The trip to Jakarta marks Formula E’s second outing in Indonesia, home to 273 million people – a huge contingent of motorsport fanatics eager for another taste of the leading electric racing series as the city once again plays host on motorsport’s world stage after a more than memorable first visit to the nation in 2022.
Last time out in Jakarta
It was uncharted territory for the championship’s grid of 22 world-class drivers on Formula E’s first visit in 2022, but huge sell-out crowds and many millions more followed the action as the race came to an almighty final lap climax, with three drivers crossing the line within a couple of car lengths.
Mitch Evans (Jaguar TCS Racing) fended off the close attentions of Jean-Eric Vergne and Edoardo Mortara to take his third win of Season 8.
The Jaguar driver made a late-race lunge that caught then-leader Vergne off-guard at Turn 7 on Lap 31 – an opportunistic move from way back. From there, walking the tightrope of energy and outright speed on the new circuit became increasingly critical for the lead duo as they fought between themselves and against searing track temperatures which were among the hottest the series had ever encountered.
That allowed Mortara to join the party and look to pick up the pieces as Evans and Vergne squabbled. Evans had some five minutes plus added time to hold the pair off, with the race anybody’s heading into the final turn and his rear tyres fading fast. The Kiwi did hold on, though, to head Vergne home with Mortara right with both of them – all three drivers within a second of one-another.
As it stands…
The title battle took another turn in Monaco as Nick Cassidy (Envision Racing) fired to the top of the ABB FIA Formula E World Championship with a storming drive from ninth on the grid to the race win in an absorbing 2023 Monaco E-Prix.
Cassidy led home Mitch Evans (Jaguar TCS Racing), having fended off his countryman until a late-race Safety Car made the win certain for the Envision Racing man, who was put under severe duress from the factory Jaguar driver.
The 150mph game of chess ebbed and flowed as leaders vied for control and to set the pace but Cassidy’s decisive early-race moves yielded the ultimate result, with the Kiwi placing his I-TYPE 6 perfectly around the outside of three at the Fairmont Hairpin on Lap 4 and managing to hit the front as early as Lap 7 through the first round of ATTACK MODE activations.
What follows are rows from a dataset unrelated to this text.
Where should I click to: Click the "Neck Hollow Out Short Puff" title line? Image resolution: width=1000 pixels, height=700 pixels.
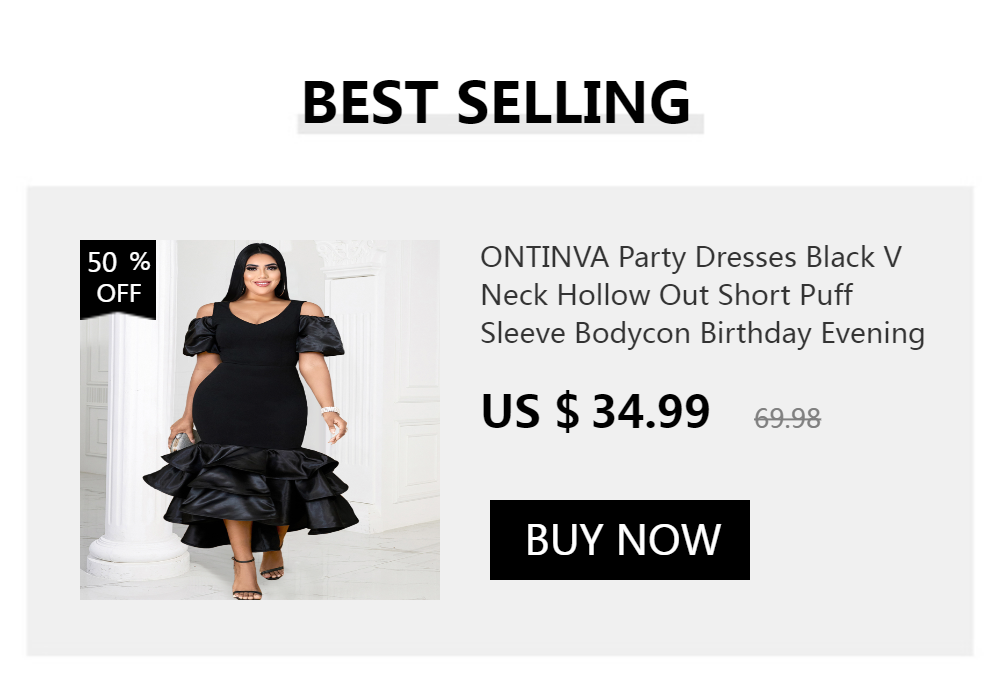point(666,296)
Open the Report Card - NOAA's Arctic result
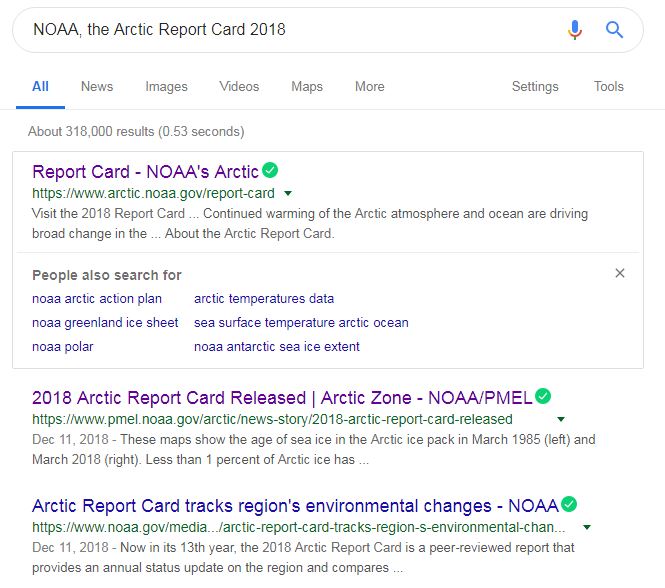The image size is (665, 588). [145, 171]
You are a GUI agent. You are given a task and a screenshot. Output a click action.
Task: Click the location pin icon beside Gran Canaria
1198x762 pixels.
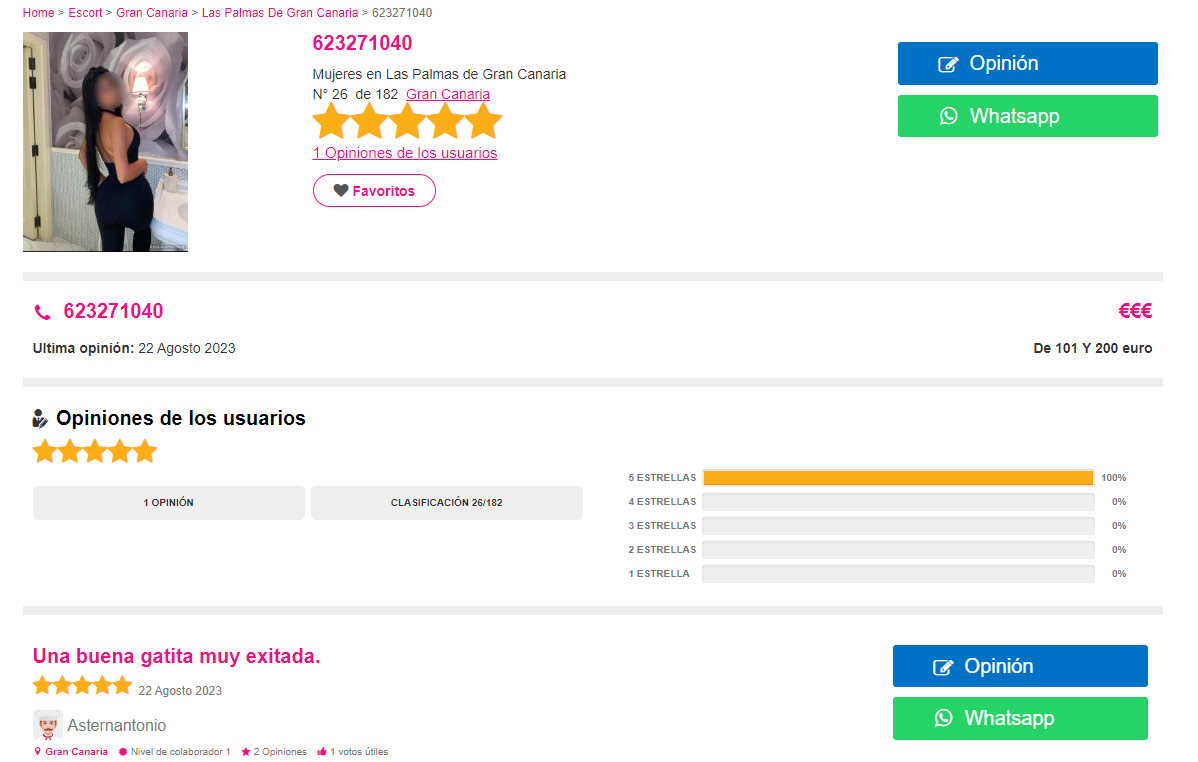[x=37, y=751]
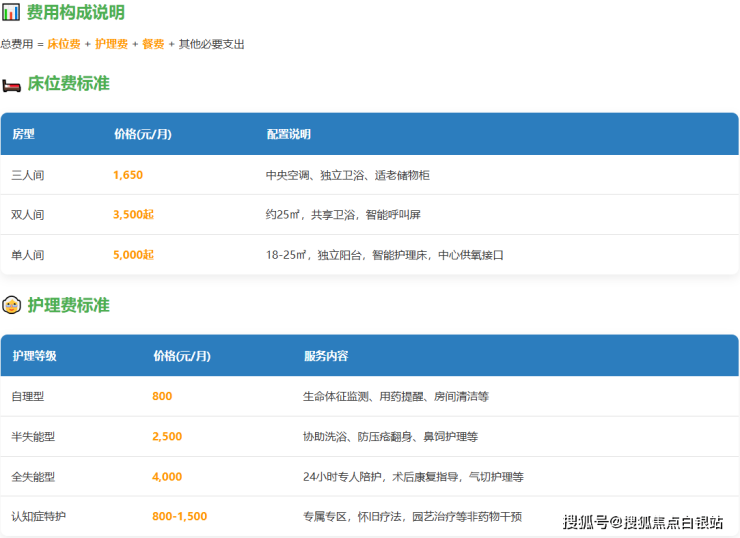Click the orange 护理费 text in the formula
Viewport: 740px width, 538px height.
point(111,44)
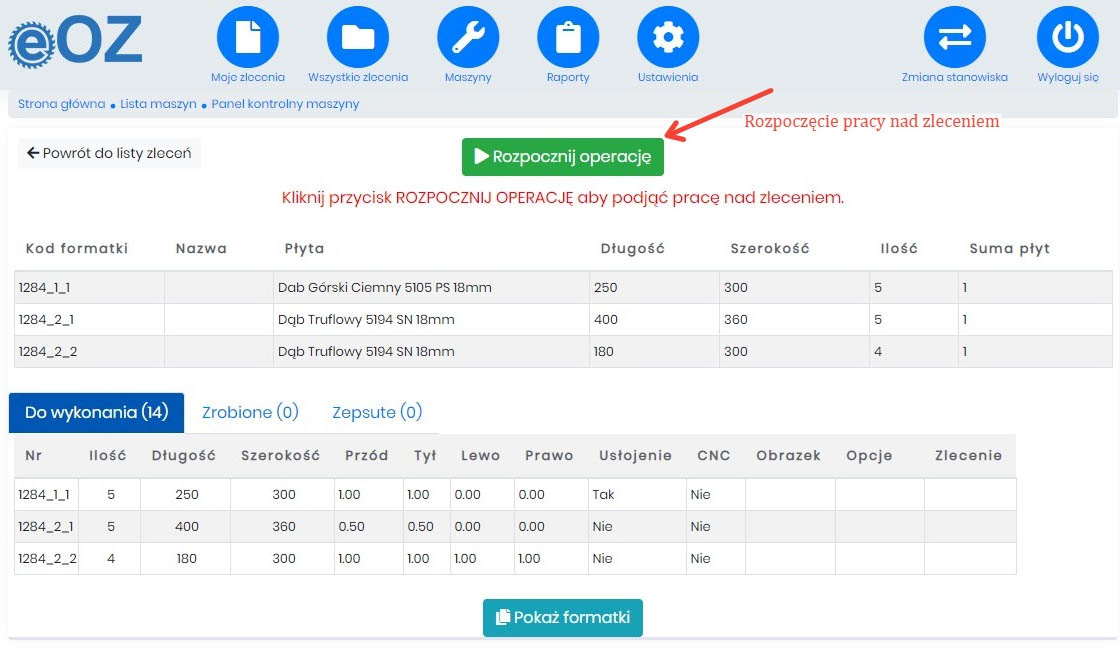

Once his engineer gave the green light for a six-lap sprint finish, Cassidy didn’t look back – despite the close attentions of Evans’ factory Jaguar.
That left Cassidy 21 points clear of TAG Heuer Porsche’s long-time leader Wehrlein on 121 in the Drivers’ table with podium finishers in the Principality Jake Dennis (Avalanche Andretti) – the Brit returning to form in third – and Evans now fourth. Jean-Eric Vergne in the DS PENSKE did enough to leave Monaco fifth in the running after a stunning recovery from the very back of the pack to seventh and good points. Envision Racing leapt to the top of the Teams’ standings, 14 points ahead of TAG Heuer Porsche, while Jaguar TCS Racing sits third.
Wehrlein had led the way from Diriyah but a downturn in form for the German has opened the door to the Jaguar-powered Envisions and the factory Jaguar TCS Racing outfit, spearheaded by Evans – last year’s winner in Indonesia. Both outfits have duly taken control, and it’s now down to the Porsches to fight back.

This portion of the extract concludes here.